_Raw data_
"""
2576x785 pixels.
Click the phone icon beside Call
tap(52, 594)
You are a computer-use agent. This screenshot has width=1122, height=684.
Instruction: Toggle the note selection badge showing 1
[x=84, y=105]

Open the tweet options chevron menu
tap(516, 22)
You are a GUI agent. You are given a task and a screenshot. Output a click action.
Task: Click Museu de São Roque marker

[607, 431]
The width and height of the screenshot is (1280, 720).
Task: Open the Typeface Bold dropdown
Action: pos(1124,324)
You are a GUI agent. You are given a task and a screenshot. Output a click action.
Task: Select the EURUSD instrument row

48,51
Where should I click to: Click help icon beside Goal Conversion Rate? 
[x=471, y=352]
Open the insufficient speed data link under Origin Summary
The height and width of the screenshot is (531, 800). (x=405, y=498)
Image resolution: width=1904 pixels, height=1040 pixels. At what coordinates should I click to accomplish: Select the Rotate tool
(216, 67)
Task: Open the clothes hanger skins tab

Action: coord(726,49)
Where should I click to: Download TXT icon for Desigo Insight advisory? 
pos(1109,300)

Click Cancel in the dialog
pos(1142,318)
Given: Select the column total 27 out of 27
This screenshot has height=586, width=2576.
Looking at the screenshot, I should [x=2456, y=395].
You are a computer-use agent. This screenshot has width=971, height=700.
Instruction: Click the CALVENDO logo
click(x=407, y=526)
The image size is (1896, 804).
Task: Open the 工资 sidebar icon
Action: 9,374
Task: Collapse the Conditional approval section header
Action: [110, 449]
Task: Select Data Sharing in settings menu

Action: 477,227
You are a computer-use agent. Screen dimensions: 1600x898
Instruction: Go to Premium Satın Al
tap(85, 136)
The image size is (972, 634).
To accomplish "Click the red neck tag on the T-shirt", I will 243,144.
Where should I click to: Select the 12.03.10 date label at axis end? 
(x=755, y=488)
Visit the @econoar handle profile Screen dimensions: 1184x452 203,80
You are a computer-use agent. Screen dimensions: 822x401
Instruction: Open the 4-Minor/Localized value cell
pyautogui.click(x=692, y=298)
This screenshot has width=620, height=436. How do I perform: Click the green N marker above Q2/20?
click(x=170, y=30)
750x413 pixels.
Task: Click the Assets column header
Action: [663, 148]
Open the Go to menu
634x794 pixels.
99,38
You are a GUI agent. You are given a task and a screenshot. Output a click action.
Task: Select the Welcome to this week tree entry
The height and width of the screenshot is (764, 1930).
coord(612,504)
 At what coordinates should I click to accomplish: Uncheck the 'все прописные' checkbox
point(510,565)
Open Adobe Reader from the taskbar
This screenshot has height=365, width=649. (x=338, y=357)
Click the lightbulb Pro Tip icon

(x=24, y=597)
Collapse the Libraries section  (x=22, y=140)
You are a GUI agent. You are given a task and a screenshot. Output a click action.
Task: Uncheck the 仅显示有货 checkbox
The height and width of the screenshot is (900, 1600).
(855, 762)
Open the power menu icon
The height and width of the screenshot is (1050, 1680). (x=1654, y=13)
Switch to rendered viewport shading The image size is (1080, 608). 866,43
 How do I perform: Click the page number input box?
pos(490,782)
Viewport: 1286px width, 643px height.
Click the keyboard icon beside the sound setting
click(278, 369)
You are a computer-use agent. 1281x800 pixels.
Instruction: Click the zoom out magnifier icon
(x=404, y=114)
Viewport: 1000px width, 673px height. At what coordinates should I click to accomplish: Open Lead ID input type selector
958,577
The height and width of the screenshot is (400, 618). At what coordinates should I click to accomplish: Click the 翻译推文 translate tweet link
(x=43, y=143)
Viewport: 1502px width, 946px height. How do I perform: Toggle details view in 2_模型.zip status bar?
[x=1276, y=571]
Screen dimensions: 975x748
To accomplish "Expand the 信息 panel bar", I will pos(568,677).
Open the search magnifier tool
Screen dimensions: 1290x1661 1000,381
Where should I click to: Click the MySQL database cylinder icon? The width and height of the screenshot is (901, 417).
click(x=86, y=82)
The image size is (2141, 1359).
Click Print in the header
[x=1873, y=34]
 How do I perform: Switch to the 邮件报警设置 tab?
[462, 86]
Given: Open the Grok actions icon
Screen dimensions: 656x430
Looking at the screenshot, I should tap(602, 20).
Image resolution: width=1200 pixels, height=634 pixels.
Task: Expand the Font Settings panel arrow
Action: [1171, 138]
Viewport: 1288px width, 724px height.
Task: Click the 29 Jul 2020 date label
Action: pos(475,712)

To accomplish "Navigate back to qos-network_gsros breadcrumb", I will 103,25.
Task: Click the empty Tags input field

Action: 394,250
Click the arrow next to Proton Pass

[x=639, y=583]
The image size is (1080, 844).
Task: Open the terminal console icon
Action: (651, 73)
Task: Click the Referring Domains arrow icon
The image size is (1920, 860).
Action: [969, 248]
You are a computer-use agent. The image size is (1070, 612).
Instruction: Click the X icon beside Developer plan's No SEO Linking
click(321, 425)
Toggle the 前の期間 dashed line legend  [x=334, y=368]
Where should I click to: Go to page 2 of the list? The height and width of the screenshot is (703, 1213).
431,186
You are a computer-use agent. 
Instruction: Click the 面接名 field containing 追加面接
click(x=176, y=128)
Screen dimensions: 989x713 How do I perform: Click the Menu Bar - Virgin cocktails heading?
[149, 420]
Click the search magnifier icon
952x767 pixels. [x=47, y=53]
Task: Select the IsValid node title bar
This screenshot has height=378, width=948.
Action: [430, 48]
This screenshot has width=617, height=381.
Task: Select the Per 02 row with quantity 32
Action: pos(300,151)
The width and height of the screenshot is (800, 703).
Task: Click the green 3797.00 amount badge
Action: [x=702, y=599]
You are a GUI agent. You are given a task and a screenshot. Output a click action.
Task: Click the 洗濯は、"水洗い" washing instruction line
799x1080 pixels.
"""
_Activity_
Reproduce, character for character, only the lines of the preceding data that start at the line with "Where should I click to: Download" and end at the line with "The image size is (972, 634).", both included.

_Solution for this problem_
Where should I click to: Download TXT icon for Desigo Insight advisory? 
pos(1109,300)

Click Cancel in the dialog
pos(1142,318)
Given: Select the column total 27 out of 27
This screenshot has height=586, width=2576.
Looking at the screenshot, I should [x=2456, y=395].
You are a computer-use agent. This screenshot has width=971, height=700.
Instruction: Click the CALVENDO logo
click(x=407, y=526)
The image size is (1896, 804).
Task: Open the 工资 sidebar icon
Action: 9,374
Task: Collapse the Conditional approval section header
Action: [110, 449]
Task: Select Data Sharing in settings menu

Action: 477,227
You are a computer-use agent. Screen dimensions: 1600x898
Instruction: Go to Premium Satın Al
tap(85, 136)
The image size is (972, 634).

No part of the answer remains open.